Night School doesn’t fail because it ever lacks for effort, but more so because it exerts that effort in all of the wrong places. This is a misguided, unjustly overlong film that’s remedial in its comedic aspirations, and the movie itself brings absolutely nothing new or surprising to the table. It’s a little ironic that a story so heavily focused on the importance of second chances wears out its welcome from the get go, and that the entire picture disproves the surface-level sentiment it tries to swindle us with. Night School tells us that second chances are earned and not given, making it all the more disappointing to watch such a story unfold that hardly practices what it preaches.

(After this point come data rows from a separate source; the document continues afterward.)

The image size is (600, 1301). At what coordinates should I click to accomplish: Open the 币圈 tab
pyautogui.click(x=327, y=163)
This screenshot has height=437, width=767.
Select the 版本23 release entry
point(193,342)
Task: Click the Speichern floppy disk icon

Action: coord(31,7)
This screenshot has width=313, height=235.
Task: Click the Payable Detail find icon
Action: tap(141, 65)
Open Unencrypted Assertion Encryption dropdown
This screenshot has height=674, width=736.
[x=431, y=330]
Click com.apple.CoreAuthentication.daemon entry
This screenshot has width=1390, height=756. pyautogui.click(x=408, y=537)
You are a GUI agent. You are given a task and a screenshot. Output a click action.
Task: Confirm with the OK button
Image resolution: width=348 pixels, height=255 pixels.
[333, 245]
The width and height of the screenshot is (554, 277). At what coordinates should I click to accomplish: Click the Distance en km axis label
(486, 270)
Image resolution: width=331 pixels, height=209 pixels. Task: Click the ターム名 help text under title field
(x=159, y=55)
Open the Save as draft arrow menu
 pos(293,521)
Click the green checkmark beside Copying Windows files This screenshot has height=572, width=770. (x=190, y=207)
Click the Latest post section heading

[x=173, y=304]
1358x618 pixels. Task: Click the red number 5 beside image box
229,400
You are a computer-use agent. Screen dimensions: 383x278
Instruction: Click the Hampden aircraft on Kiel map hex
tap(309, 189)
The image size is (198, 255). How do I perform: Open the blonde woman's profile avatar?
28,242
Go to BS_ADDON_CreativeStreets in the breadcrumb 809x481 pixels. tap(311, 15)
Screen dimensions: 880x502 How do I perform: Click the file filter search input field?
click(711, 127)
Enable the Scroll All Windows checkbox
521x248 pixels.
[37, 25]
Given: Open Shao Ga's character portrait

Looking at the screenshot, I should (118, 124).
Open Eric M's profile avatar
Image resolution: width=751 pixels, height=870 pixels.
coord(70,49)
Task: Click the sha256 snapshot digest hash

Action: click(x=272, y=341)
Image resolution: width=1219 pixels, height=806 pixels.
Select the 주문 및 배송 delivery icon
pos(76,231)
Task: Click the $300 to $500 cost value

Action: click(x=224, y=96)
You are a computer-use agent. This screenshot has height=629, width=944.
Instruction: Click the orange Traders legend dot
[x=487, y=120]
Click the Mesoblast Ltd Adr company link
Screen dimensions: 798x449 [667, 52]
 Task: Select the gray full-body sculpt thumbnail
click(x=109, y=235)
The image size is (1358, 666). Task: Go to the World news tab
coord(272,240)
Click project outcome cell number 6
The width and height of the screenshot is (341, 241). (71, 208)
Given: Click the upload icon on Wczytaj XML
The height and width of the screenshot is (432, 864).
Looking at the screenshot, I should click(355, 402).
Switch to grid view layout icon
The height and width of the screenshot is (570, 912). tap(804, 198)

We first meet Teddy Walker (Kevin Hart in his typically loud, overbearing role) as a high school senior. It’s not that Teddy is outright unintelligent; he’s just an unenthusiastic student and a bad test taker. Then we flash-forward a preposterous 17 years and the drop out is a hardworking, successful BBQ salesman living above the line of his average income, offering his credit card to pay an expensive meal when it’s beyond his means. He loves his girlfriend Lisa (Megalyn Echikunwoke), the breadwinner in the couple, and their relationship is built around Teddy’s extensive, compensatory lies. It’s all too appropriate that his eventual engagement proposal goes up in literal flames.
Teddy tries so hard that he ruins the prospects of his future, forced to finish school and finally get his GED after his friend Marvin (Ben Schwartz) promises him a finance job. Back to school he goes, encountering his old foe Stewart (Taran Killam) who now serves as the principal and a no-nonsense teacher in Carrie (Tiffany Haddish, better here than the movie deserves her to be). Night School is a rehash of older films and more mature performances, like if this year’s Life of the Party had been led by Rodney Dangerfield’s dirty rotten scoundrel in Back to School, and it’s tied to The Principal and Lean on Me in ways that are both obvious and clearly undeserved. Malcolm D. Lee is a reliable, good director, but save for the funny turns from a bunch of collective cast outs in the supporting unit, Night School just isn’t a good movie.
Too many scenes drag. The improvisation is rarely witty or clever, resorting to noises and scrunched faces instead of inspired retorts. The script undermines any semblance of honest emotions by going for gross schlock rather than observed, restrained moments of clarity. Night School talks too much, thinks too little, and for that matter is the worst kind of student in the game of life. You can’t teach someone who’s unwilling to listen, and by that measure the film happily resides in a place where ignorance equals bliss. Stupid is as stupid does. Billy Madison this is not.
“It’s a lot. It’s so much. It’s so, so much.”